:: Data for this exercise ::

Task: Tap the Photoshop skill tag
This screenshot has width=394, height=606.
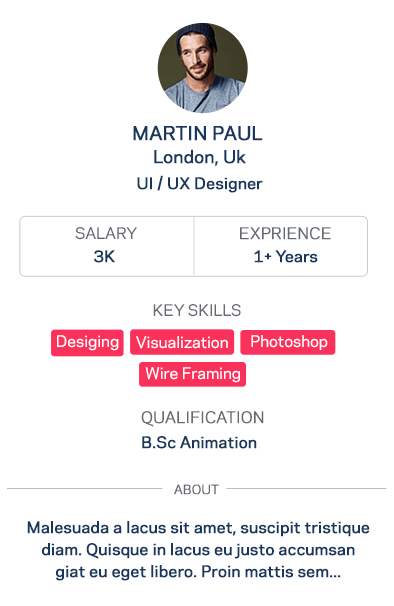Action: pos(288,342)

:::
:: Data for this exercise ::

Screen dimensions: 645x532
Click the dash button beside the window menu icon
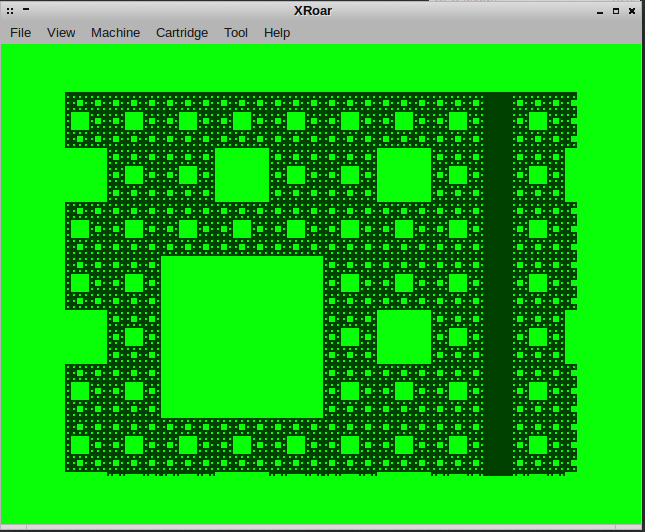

:::

**What you need to do:** Reproduce verbatim the lines above, from the line with "Screen dimensions: 645x532" through the line with "Click the dash".

**Task output:**
Screen dimensions: 645x532
Click the dash button beside the window menu icon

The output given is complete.